Thursday, May 14, 2009

Good for him

Olympic Gold Medalist Bak Tae-hwan met with swimmer-with-a-disability*, Kim Sae-jin recently to offer support and coaching advice.

From the article:

Beijing Olympic gold medalist Park Tae-hwan, 20, has inspired a junior disabled swimmer.

Only recently did was it known that Park met Kim Sae-jin, 13, a junior swimmer with congenital dysplasia, on April 14 in a swimming pool in Gangnam, southern Seoul.

According to SK Telecom Sports, Park's swim team, the two swimmers met right after Kim's dream, which was a meeting with Park, also known as "Marine Boy," was conveyed to Park. Their meeting was filmed by MBC-TV. It will air on the "MBC Human Docu Sarang" program on May 15.

Kim went through hardships in life despites his age. He was born with a limb deformity and he was adopted when he was only five months old. Luckily, his supportive mother, Yang Jung-sook, 41, and his own willpower gave him the strength to lead a productive life.

The junior swimmer's hard work finally paid off; Kim won seven medals, including three gold medals, in Britain's National Junior Swimming League that took place in Sheffield in March.

Meeting with Park was dream come true for Kim. This promising swimmer always wished for three things; meeting Park Tae-hwan, participating in London Paralympics (Olympics for the disabled) and becoming a member of the national swimming team.

I have nothing but good things to say about this.

The more I read about Mr Bak though, the more I realize I'm old fashioned about sports.  I know amateur sports teams are taking on more blatant sponsorship deals every year, but I still don't like it.  What kind of name for a swim team is SK Telecom Sports? By the way, I would love to get back into coaching, so if SK Telecom wanted a Canada-trained coach/ ESL teacher, I might be available.

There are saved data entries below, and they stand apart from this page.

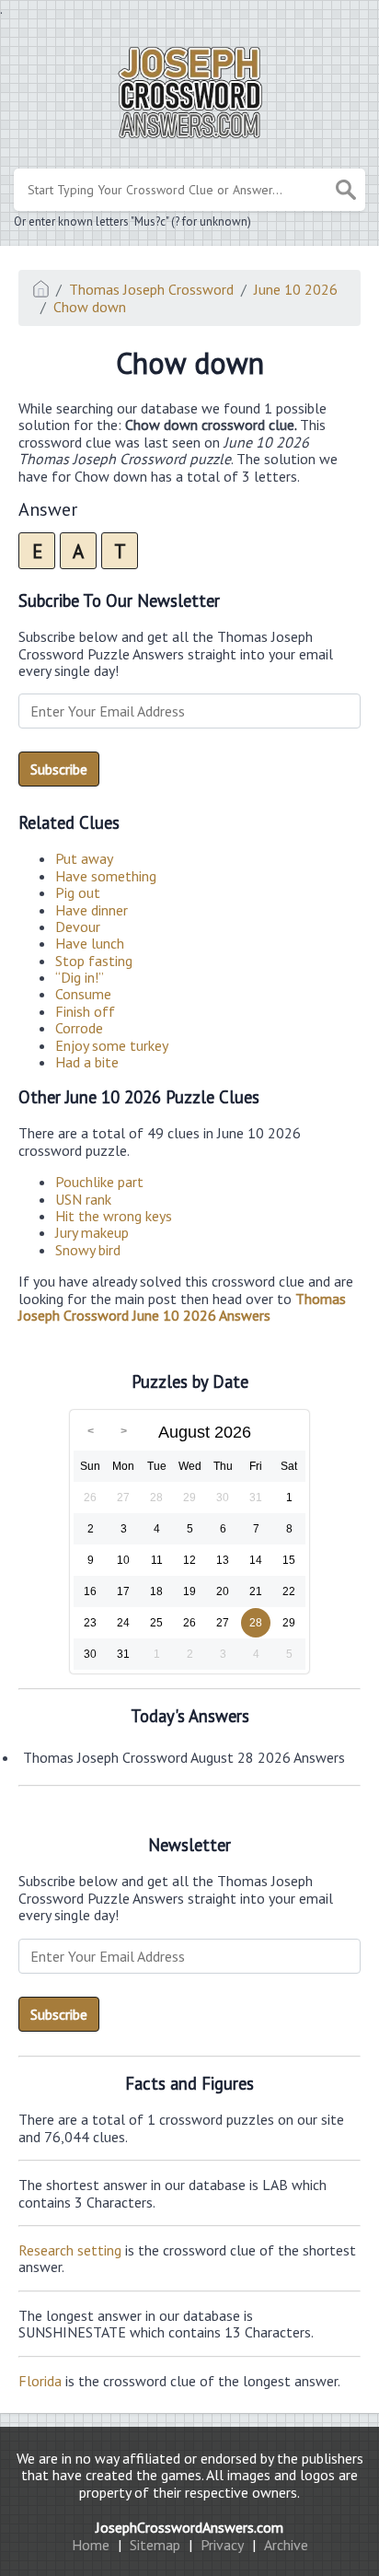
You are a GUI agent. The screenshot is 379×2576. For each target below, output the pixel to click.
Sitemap (155, 2544)
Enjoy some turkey (111, 1045)
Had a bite (87, 1062)
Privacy (222, 2544)
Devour (77, 926)
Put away (84, 858)
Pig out (77, 892)
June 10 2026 (296, 289)
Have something (105, 876)
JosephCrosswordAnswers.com (189, 2527)
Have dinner (91, 910)
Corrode (79, 1028)
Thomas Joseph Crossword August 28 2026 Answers (184, 1757)
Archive (286, 2544)
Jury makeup (92, 1232)
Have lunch (89, 943)
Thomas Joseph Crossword (151, 289)
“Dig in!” (79, 977)
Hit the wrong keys (113, 1215)
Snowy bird (88, 1250)
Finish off (85, 1011)
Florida (40, 2381)
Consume (83, 994)
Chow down (89, 306)
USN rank (83, 1199)
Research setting (69, 2250)
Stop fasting (93, 960)
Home (90, 2544)
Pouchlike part (99, 1181)
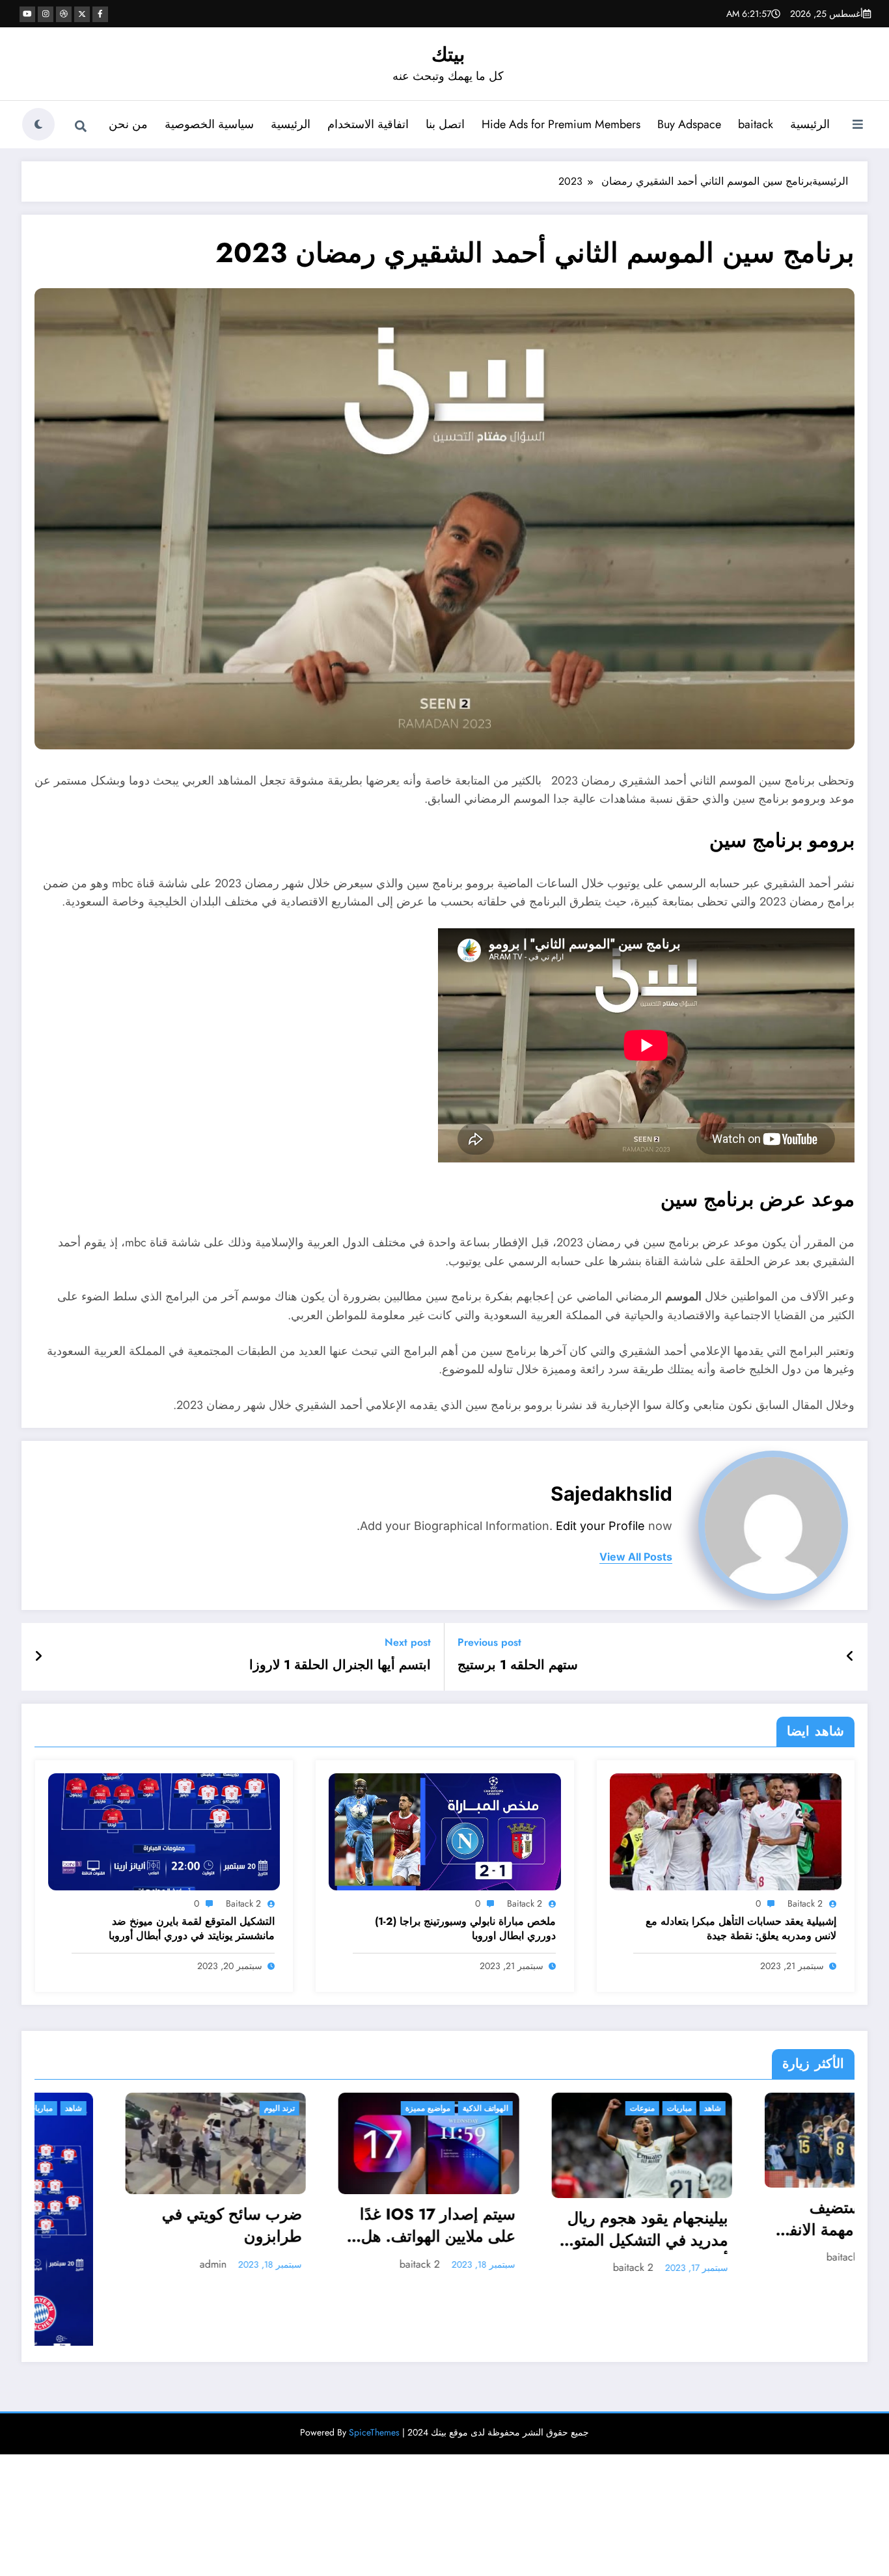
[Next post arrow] (38, 1656)
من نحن (128, 124)
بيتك (448, 54)
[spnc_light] (38, 124)
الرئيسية (810, 124)
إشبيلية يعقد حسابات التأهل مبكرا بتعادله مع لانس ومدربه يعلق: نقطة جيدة (741, 1928)
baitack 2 (805, 1903)
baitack (755, 124)
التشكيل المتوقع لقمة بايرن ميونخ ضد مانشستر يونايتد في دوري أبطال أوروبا (192, 1928)
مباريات (375, 2108)
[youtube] (27, 14)
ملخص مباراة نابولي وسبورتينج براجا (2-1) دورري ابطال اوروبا (465, 1928)
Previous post (489, 1642)
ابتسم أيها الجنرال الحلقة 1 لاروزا (340, 1665)
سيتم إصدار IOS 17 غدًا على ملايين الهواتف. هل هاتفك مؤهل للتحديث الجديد (134, 2226)
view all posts (635, 1557)
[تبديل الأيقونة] (858, 125)
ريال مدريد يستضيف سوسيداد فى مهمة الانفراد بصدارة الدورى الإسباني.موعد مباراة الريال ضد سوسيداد (552, 2220)
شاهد (408, 2108)
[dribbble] (64, 14)
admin (767, 2277)
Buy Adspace (689, 124)
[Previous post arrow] (850, 1656)
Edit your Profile (600, 1526)
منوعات (338, 2108)
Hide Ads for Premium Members (561, 124)
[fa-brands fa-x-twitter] (82, 14)
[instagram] (45, 14)
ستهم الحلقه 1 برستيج (518, 1665)
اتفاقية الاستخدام (368, 124)
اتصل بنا (445, 124)
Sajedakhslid (611, 1493)
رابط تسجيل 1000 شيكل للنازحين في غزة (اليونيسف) (767, 2240)
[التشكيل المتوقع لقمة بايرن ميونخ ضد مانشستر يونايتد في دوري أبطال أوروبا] (164, 1830)
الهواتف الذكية (181, 2108)
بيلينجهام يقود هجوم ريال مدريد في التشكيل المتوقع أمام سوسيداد (339, 2230)
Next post (408, 1642)
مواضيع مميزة (124, 2108)
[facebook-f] (100, 14)
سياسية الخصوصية (209, 124)
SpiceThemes (374, 2380)
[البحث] (80, 126)
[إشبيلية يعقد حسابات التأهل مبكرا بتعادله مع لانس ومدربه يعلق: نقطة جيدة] (725, 1830)
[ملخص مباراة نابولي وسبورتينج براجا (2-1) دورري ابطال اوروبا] (444, 1830)
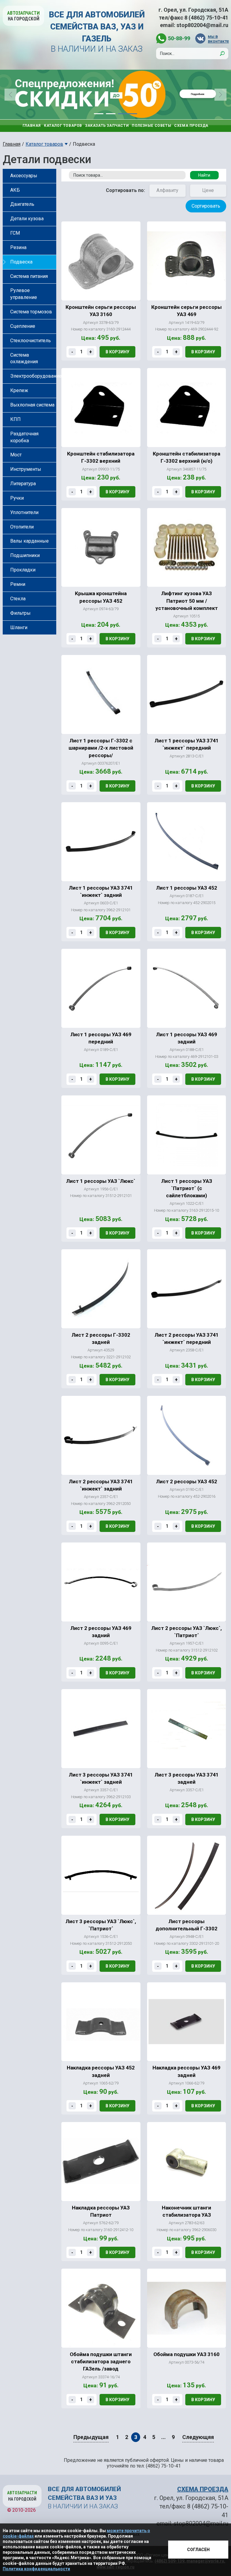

Around 15 years ago, Canadian sports groups changed the names for describing athletes with disabilities.  It was felt that " disabled swimmer", for example, with 'disabled' at the beginning, unduly emphasized the disability.  "Swimmer with a disability", puts the person first.  It's a good idea but around 14 years ago, I usually saw "SWAD" in competition programs and to call someone a SWAD seems little improvement.